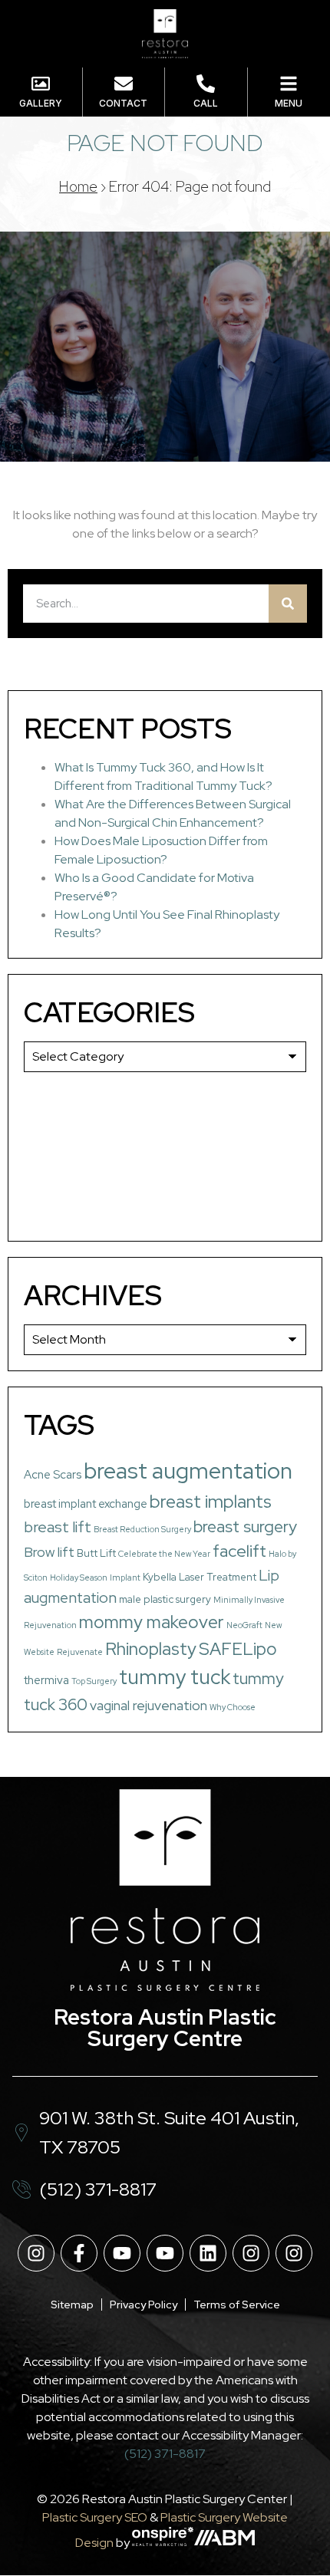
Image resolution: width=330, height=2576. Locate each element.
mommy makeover (151, 1621)
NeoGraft (244, 1625)
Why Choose (233, 1707)
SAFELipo (238, 1648)
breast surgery (245, 1526)
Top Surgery (94, 1681)
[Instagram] (36, 2253)
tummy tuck (174, 1676)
--------------------
▶ [Directions for this task]
Without carrying over any picture, retype the records above word for word.

▶ [Task solution]
Image resolution: width=330, height=2576. Locate each element.
mommy makeover (151, 1621)
NeoGraft (244, 1625)
Why Choose (233, 1707)
SAFELipo (238, 1648)
breast surgery (245, 1526)
Top Surgery (94, 1681)
[Instagram] (36, 2253)
tummy tuck (174, 1676)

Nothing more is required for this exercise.